I heard it again over the weekend. A talking head on a business channel said you can make a fortune in the stock market by buying stock in companies whose products you love. "If you love a sweater, chances are your friends will too - buy the stock."
This advice can't be more wrong. It's wrong for two obvious reasons (but the advice like an unrelenting wronged mummy won't die).
Reason One: Just because a company has a great product, doesn't mean the company will make money. The company can have bad management, more nimble competition, or a patent lawsuit around the corner. For example, take the best product of the last millennium - Tivo. It's arguably the best invention since the flush toilet. All my fellow Tivo-people love their Tivos. We can't imagine going back to watching plain TV. With two Tivos, I happily send them $17 a month for a service that probably cost them $1. And yet Tivo stock is pretty much worthless. It's gone down from $70 to $6. I'm puzzled on why this is so. It's like a crack cocaine dealer coming back to his supplier saying, "Man, I just can't make any money moving this stuff."
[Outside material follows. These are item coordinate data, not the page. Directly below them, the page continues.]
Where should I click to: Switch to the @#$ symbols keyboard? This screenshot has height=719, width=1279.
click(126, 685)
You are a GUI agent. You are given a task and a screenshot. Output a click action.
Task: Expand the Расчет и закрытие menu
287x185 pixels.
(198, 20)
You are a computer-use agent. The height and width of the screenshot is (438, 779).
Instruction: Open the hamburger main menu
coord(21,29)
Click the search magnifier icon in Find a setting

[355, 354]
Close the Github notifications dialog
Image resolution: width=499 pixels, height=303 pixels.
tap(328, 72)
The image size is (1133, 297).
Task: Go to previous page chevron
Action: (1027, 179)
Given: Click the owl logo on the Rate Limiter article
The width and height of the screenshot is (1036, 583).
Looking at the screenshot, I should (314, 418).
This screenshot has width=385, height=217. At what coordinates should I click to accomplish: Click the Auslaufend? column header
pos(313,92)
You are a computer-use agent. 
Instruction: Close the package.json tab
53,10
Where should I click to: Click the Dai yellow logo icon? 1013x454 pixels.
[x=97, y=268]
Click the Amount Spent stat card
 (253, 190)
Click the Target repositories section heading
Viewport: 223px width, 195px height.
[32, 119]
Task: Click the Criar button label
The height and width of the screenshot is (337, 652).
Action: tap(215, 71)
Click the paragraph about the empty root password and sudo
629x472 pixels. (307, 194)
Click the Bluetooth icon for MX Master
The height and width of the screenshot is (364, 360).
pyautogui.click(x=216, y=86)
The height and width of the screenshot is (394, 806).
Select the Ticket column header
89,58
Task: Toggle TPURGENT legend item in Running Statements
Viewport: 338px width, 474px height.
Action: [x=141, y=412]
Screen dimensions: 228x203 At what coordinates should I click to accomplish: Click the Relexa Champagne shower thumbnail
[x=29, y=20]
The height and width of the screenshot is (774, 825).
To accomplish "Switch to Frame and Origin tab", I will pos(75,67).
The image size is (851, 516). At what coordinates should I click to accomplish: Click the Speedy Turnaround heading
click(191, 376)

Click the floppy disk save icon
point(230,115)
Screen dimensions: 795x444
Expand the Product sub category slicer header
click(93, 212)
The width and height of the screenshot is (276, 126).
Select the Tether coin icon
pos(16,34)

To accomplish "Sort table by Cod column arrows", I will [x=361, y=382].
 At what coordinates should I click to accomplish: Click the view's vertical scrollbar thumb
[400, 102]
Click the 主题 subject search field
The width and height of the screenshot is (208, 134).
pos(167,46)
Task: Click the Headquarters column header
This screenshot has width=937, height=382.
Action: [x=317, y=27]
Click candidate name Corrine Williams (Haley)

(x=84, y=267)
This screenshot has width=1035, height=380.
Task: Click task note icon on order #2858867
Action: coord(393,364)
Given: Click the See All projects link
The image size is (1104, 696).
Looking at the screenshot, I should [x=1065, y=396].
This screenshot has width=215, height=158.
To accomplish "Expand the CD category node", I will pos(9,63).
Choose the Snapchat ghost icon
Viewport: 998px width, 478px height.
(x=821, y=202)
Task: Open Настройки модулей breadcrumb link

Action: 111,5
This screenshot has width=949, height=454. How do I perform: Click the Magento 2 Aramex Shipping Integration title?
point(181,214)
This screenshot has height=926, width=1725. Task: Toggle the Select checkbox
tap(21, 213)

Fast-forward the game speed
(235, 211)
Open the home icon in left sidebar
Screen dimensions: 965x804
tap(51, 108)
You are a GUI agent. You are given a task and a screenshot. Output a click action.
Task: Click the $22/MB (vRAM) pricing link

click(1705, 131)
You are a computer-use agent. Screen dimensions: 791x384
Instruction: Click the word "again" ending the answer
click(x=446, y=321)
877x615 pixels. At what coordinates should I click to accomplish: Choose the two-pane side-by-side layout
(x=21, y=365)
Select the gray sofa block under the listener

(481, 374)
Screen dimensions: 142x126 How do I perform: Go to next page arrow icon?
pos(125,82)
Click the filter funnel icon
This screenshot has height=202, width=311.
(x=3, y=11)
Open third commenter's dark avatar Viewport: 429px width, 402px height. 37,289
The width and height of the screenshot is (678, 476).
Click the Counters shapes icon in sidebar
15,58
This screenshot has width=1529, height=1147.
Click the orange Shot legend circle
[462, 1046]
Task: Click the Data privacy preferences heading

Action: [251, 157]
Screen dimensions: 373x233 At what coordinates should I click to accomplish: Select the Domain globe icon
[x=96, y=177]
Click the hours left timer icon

Reason Two: The stock price can already be over-inflated by the time you buy. If everybody loved that type of sweater and bought stock the P/E ratio could be in the hundreds and no matter how much you love the sweater that ratio is unsustainable.
Buy stocks the old fasion way, based on the numbers and research, or better yet, buy index funds, but don't buy what you love.
PS: If you don't own a Tivo, pick one up on your way home today.